### PROBLEM STATEMENT:
Your task is to find every line of the data that holds the string "agent" and copy it.

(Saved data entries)
● ● ● ● ●

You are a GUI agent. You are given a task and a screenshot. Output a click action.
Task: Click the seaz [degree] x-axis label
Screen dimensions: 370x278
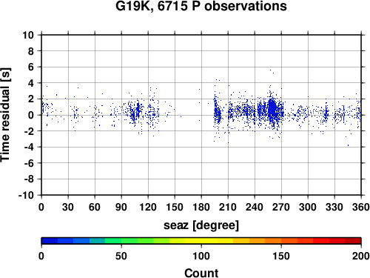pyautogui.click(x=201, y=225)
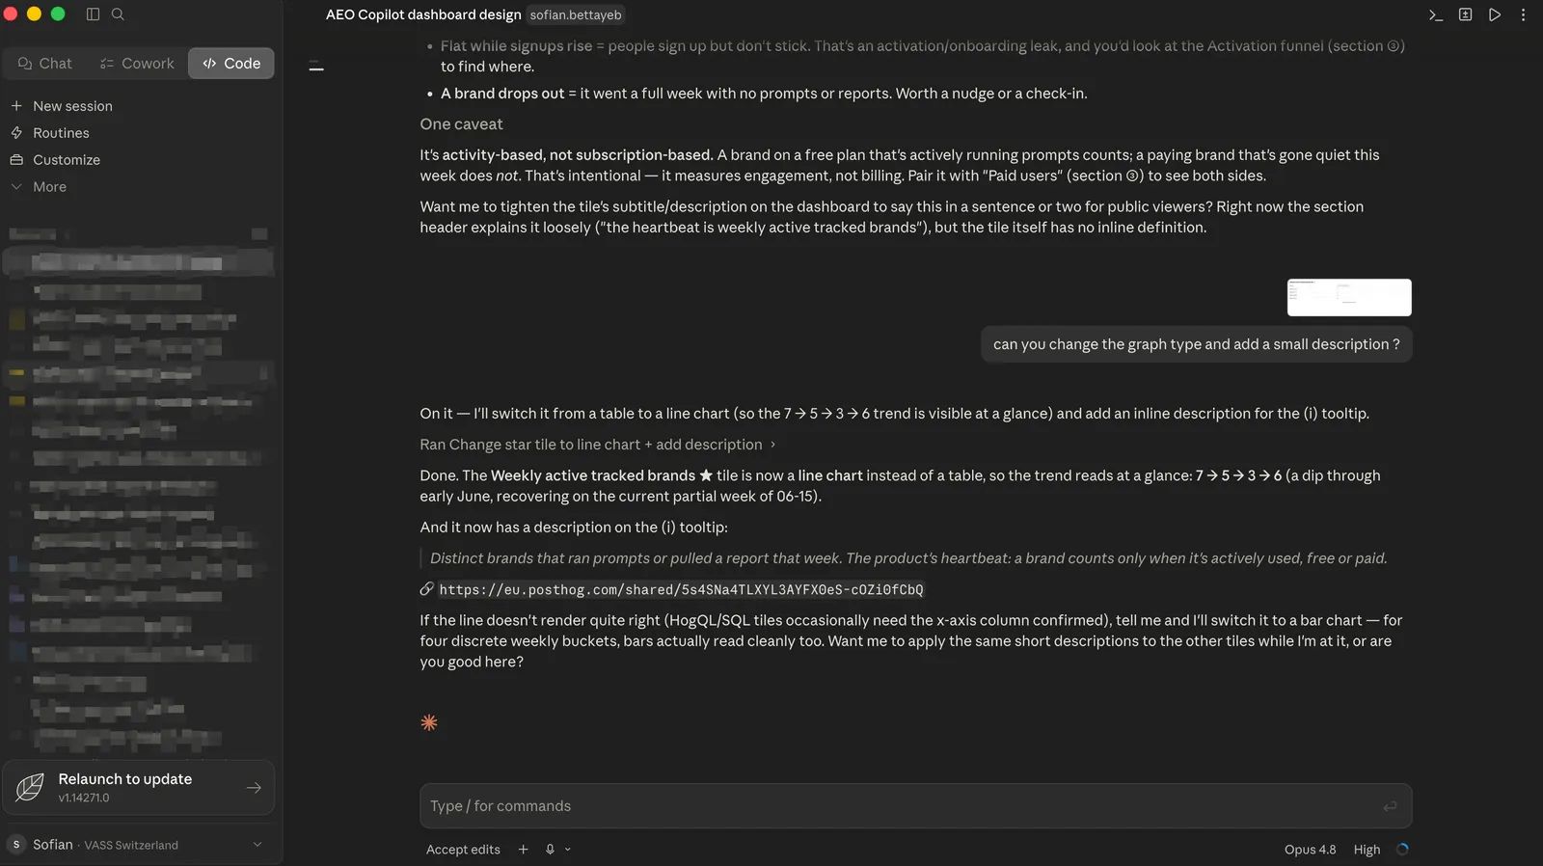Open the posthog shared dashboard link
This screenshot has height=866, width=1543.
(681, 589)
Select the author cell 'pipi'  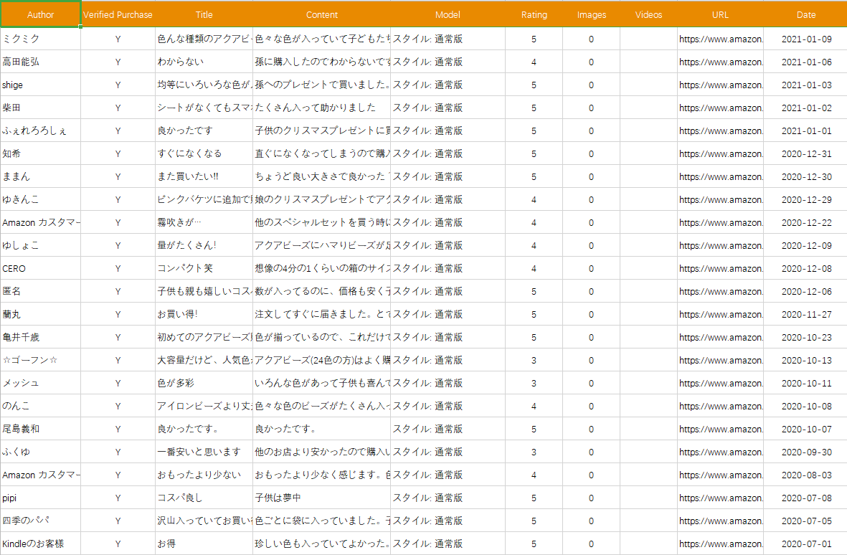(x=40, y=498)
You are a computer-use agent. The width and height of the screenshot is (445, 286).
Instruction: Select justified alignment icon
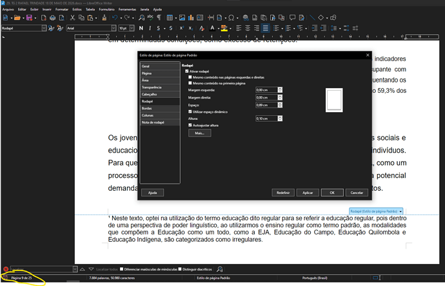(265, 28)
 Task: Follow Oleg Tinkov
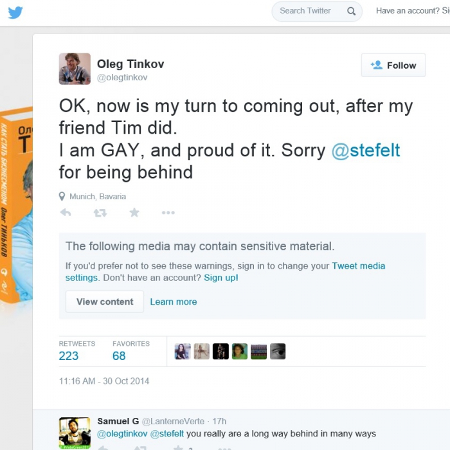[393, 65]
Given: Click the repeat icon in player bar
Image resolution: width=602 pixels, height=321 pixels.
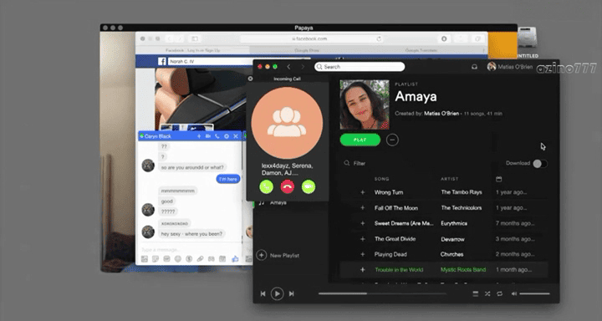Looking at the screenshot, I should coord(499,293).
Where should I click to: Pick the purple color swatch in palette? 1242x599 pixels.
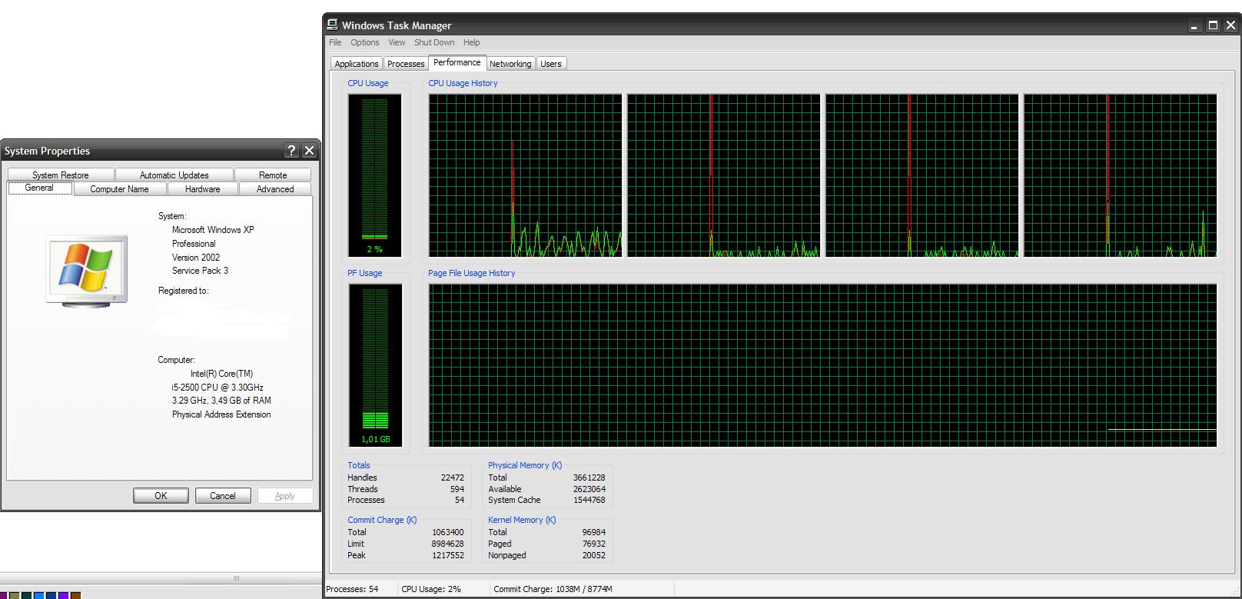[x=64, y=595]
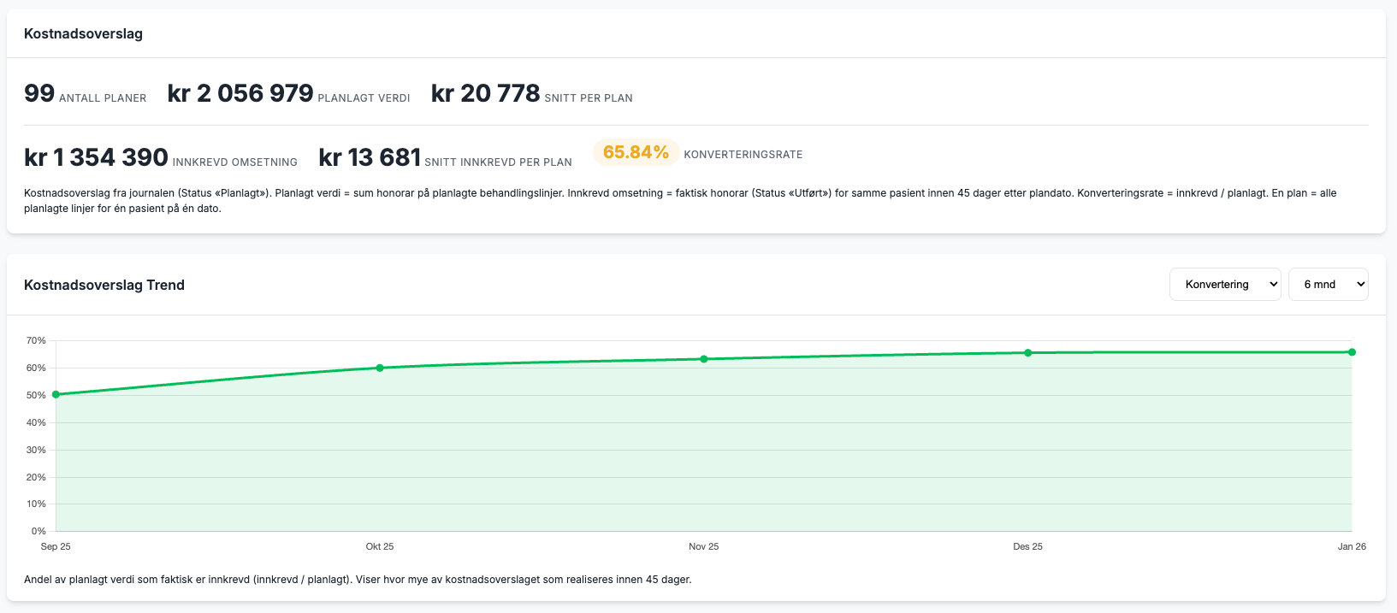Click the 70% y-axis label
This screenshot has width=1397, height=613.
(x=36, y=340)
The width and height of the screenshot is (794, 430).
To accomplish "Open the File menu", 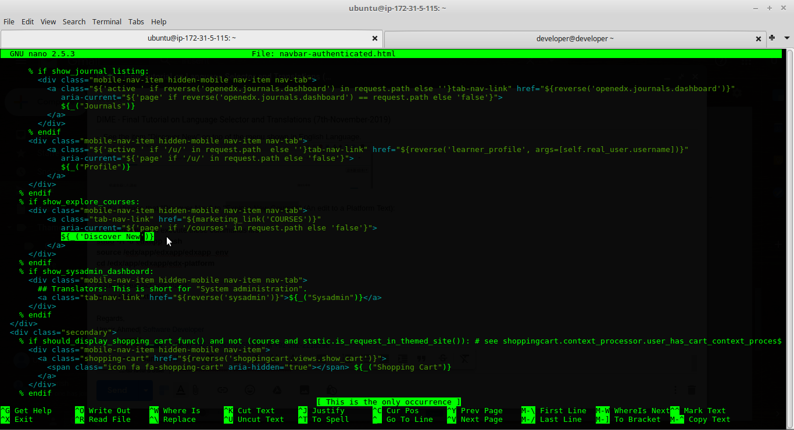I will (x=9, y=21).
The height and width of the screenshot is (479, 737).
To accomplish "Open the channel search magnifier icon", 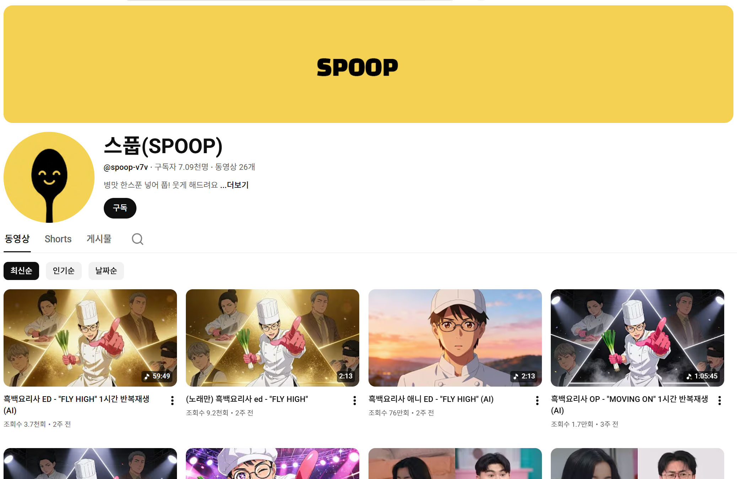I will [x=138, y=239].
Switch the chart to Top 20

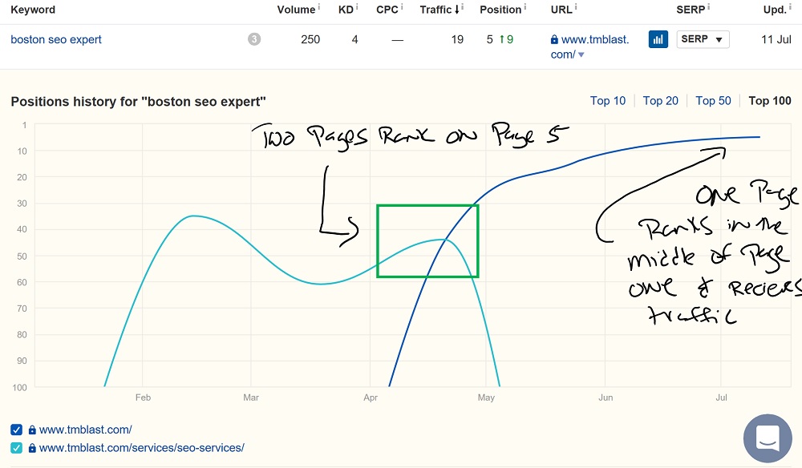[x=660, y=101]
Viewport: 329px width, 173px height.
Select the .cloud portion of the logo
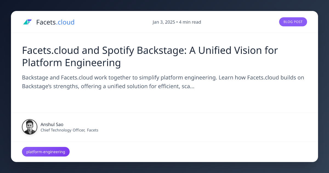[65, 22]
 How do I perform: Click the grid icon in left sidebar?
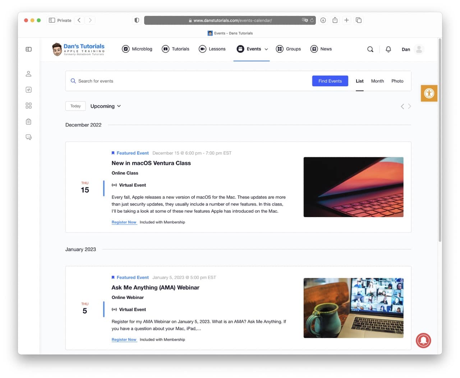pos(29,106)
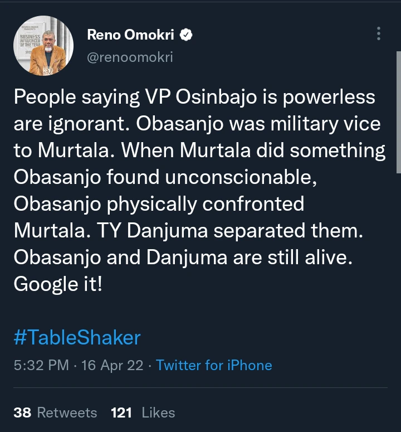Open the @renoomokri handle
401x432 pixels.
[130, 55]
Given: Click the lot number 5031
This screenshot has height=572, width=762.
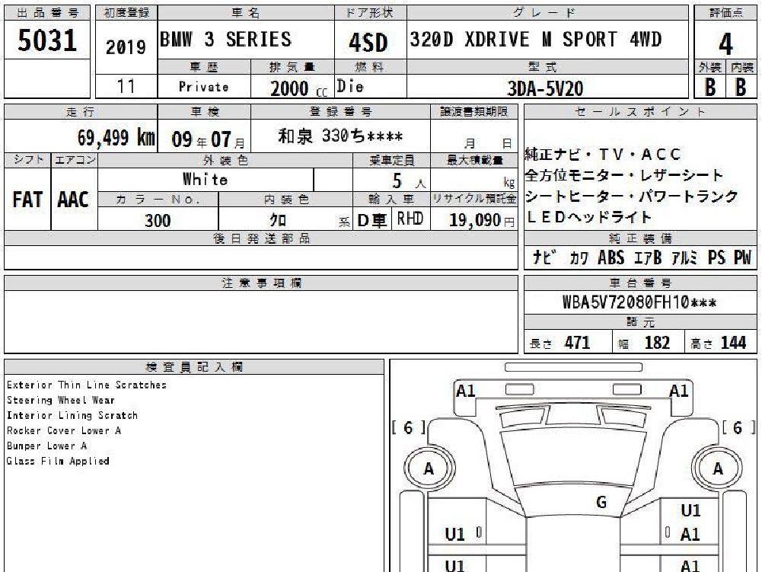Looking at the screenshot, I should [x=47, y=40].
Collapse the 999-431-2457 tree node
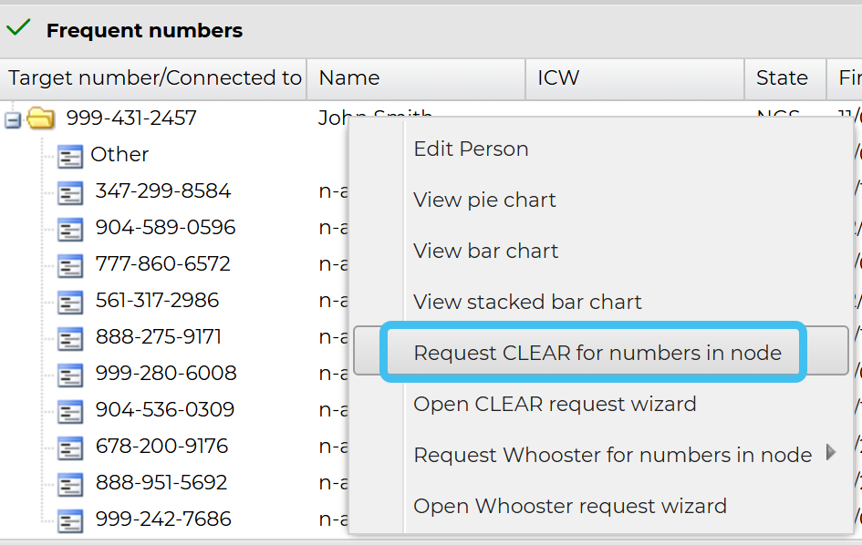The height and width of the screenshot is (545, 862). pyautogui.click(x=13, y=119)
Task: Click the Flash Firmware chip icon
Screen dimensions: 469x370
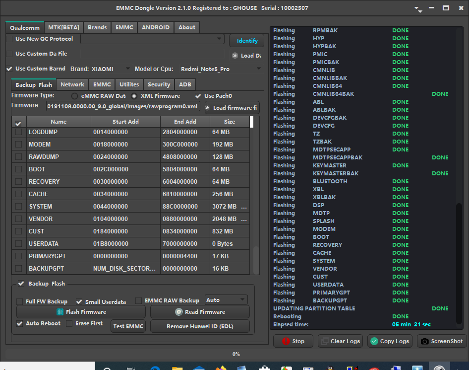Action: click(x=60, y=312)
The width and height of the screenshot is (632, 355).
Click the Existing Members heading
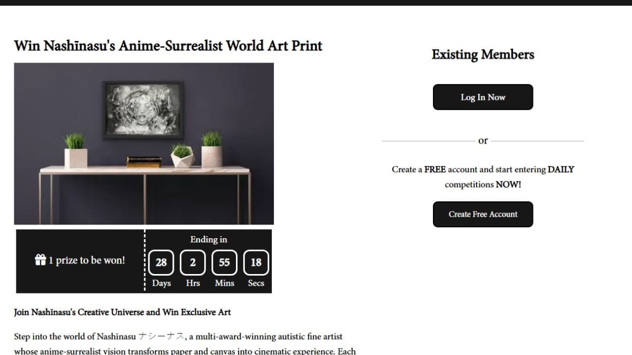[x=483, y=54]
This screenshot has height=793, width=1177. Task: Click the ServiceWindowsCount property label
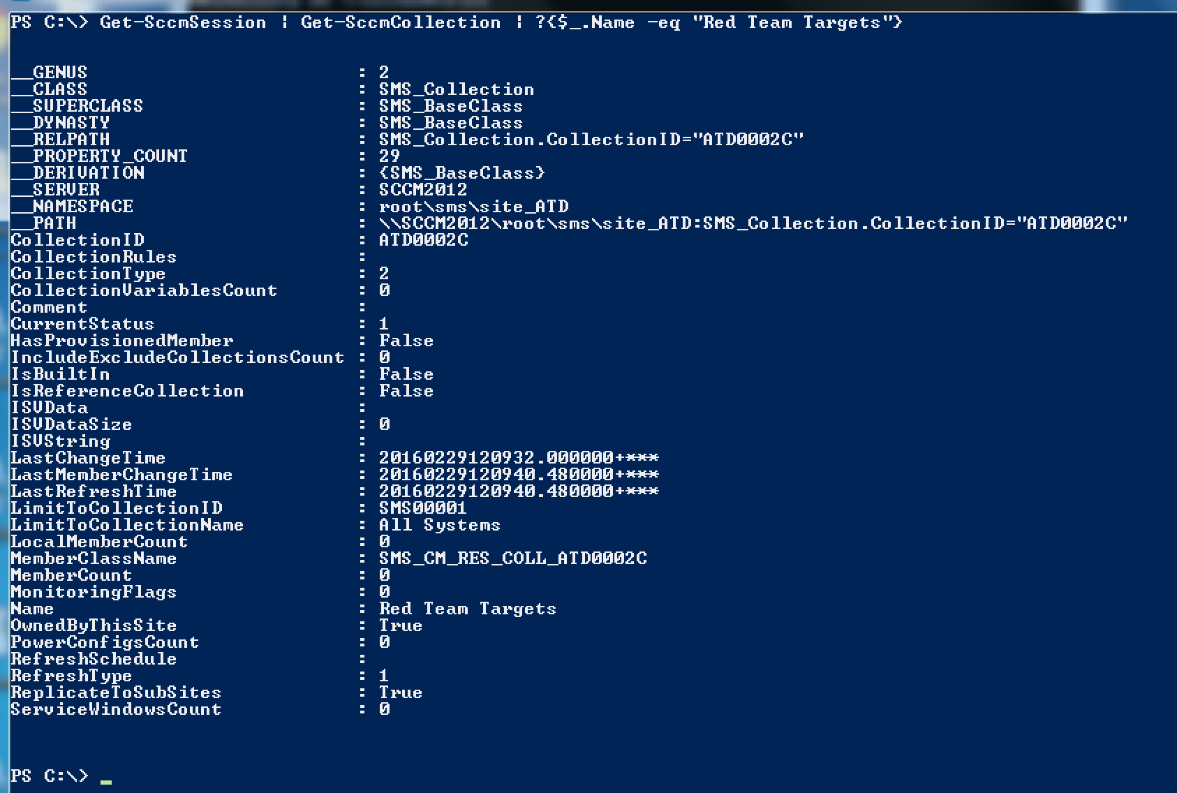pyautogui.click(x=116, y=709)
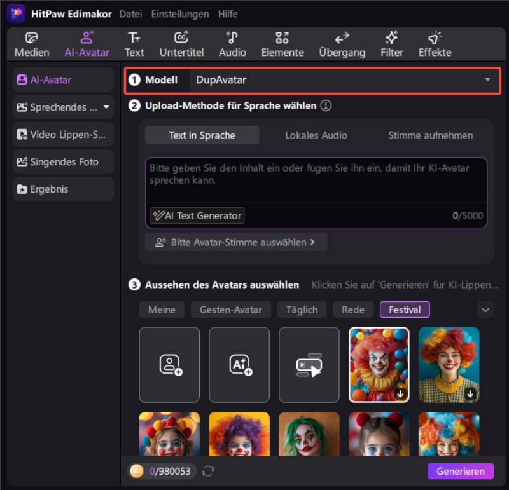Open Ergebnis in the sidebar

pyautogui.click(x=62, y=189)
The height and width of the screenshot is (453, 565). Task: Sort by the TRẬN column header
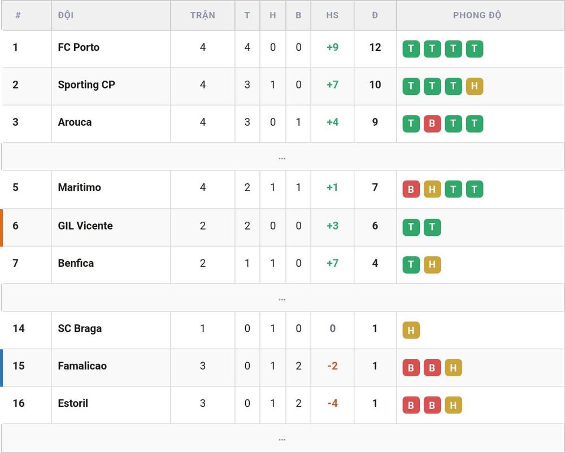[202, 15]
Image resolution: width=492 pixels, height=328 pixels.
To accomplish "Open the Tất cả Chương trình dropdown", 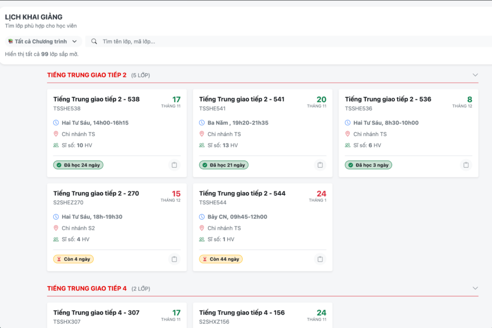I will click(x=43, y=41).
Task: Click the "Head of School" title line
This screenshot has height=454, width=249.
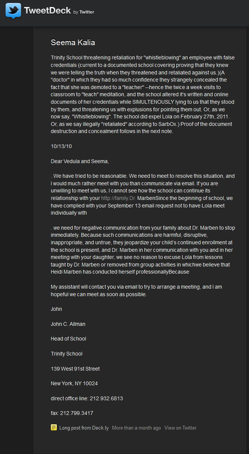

● ● ● ● ●

### WRITTEN ANSWER:
You are a GUI agent. You are given a task and a screenshot. Output a click action.
You are a computer-use agent. The width and height of the screenshot is (445, 286).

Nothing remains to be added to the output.